> TASK DETAILS: Go through the entries below line by line and tally those holding "target"; write only the tally.

> RECORDS SHOWN:
———

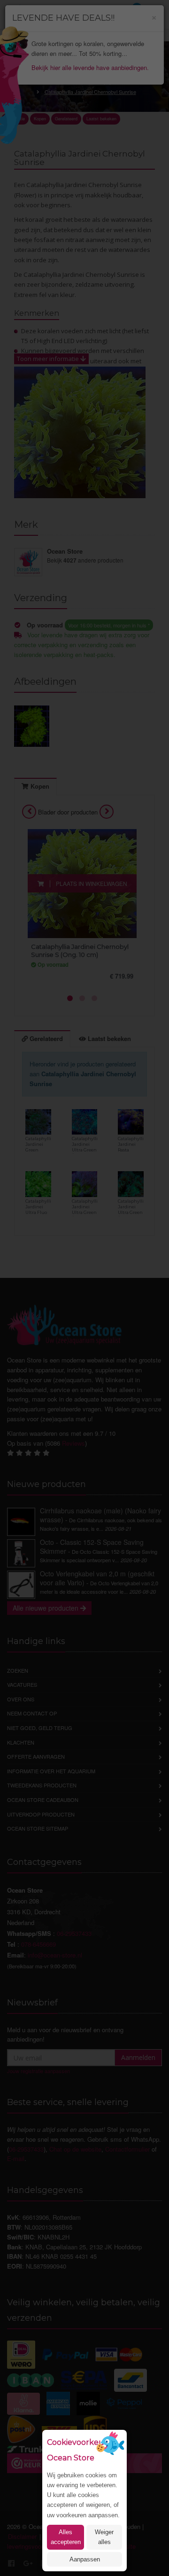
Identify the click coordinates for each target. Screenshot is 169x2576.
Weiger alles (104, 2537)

———

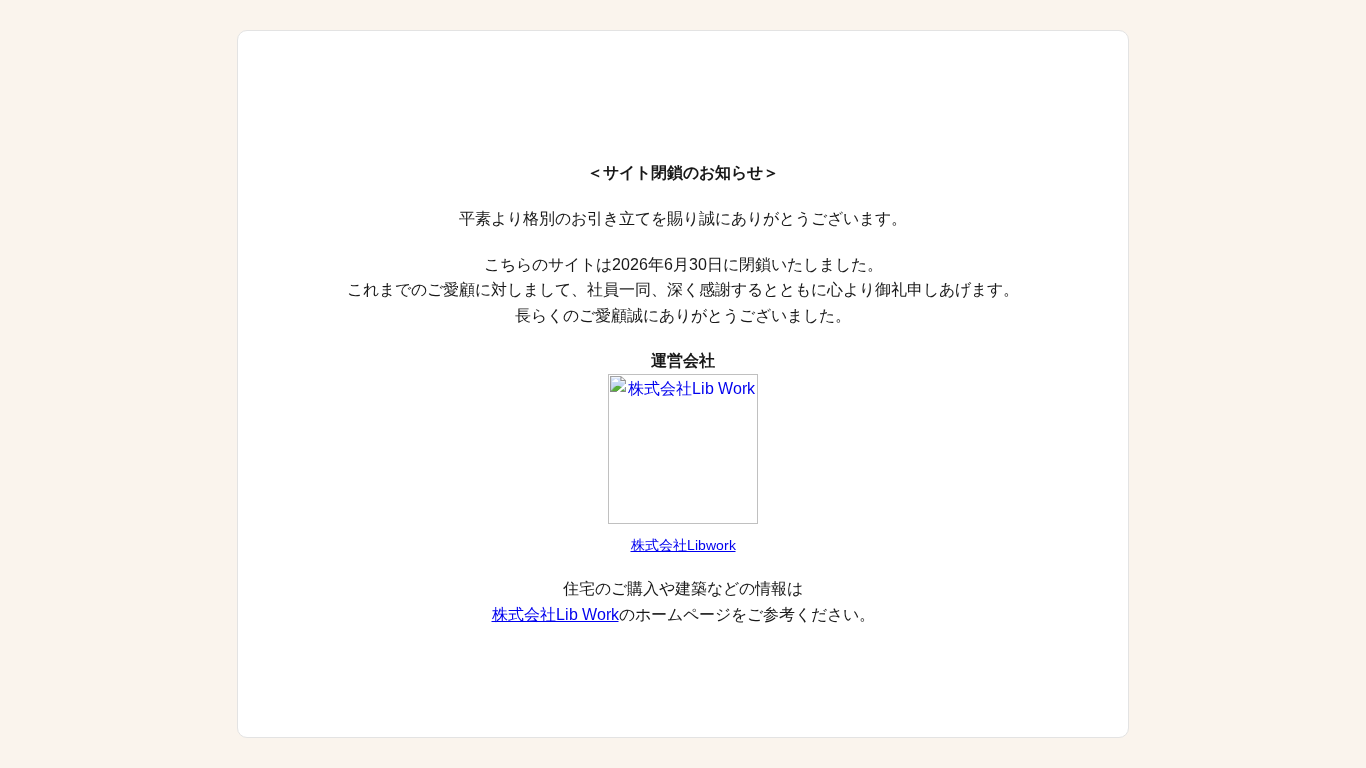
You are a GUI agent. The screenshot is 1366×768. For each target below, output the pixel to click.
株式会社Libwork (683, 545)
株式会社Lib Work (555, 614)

———

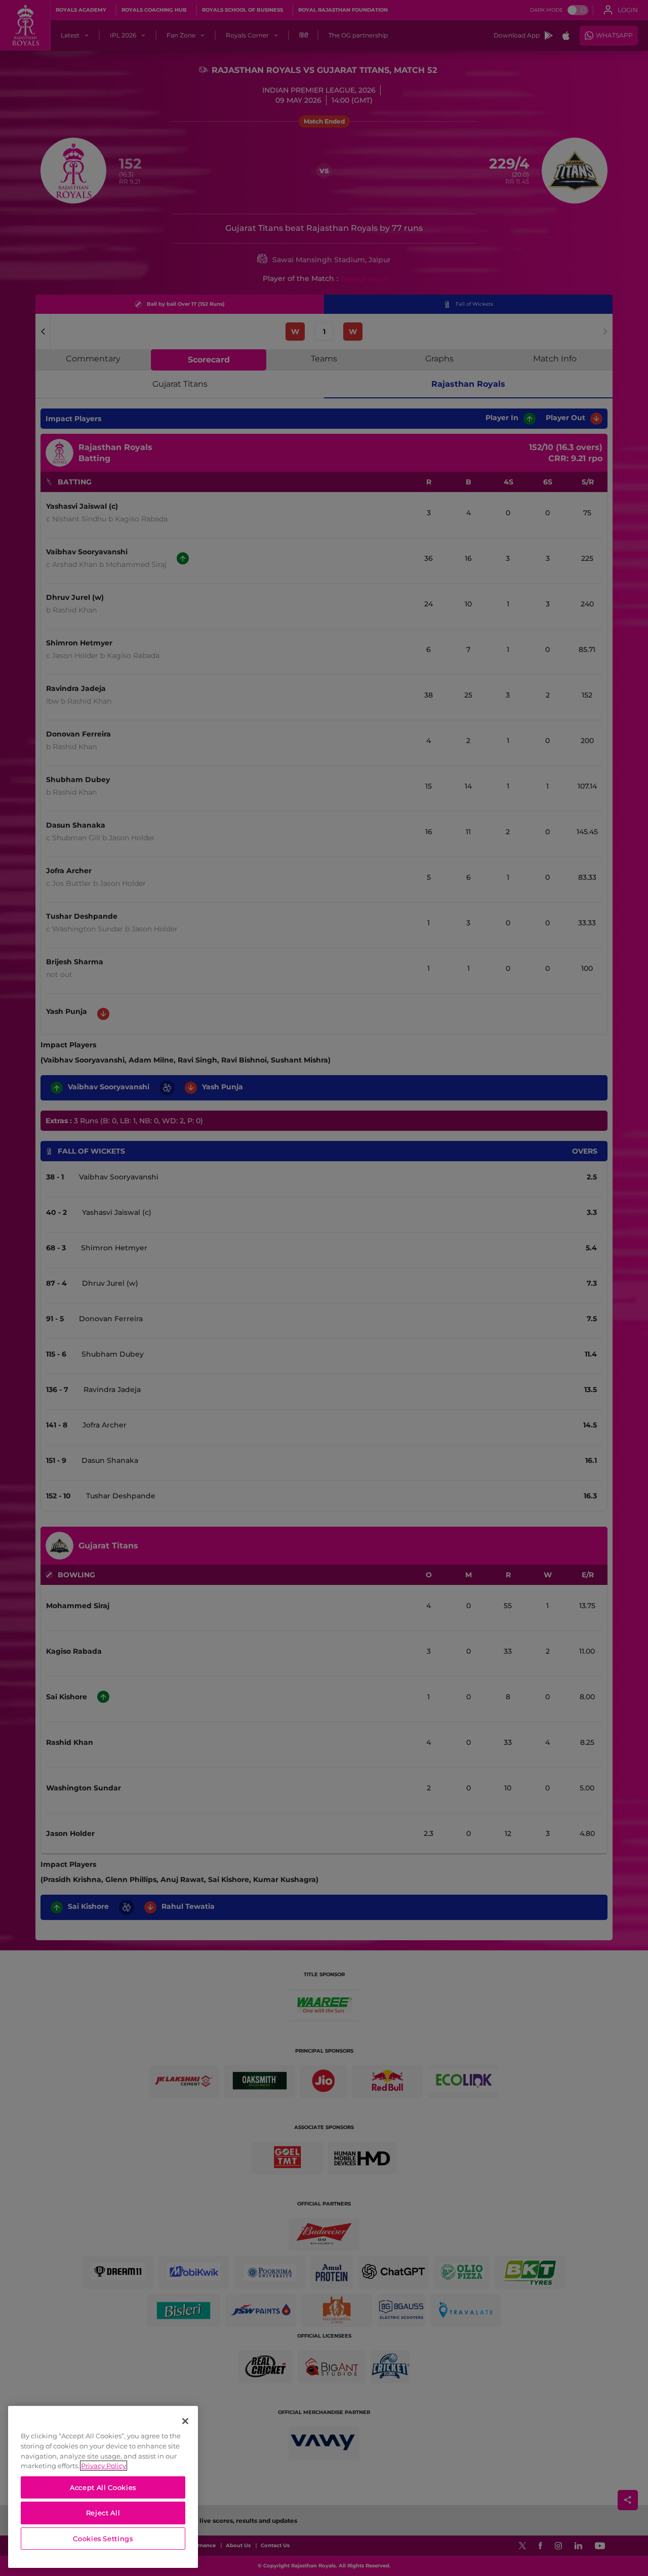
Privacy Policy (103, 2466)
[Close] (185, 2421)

———

> TASK SOLUTION: 2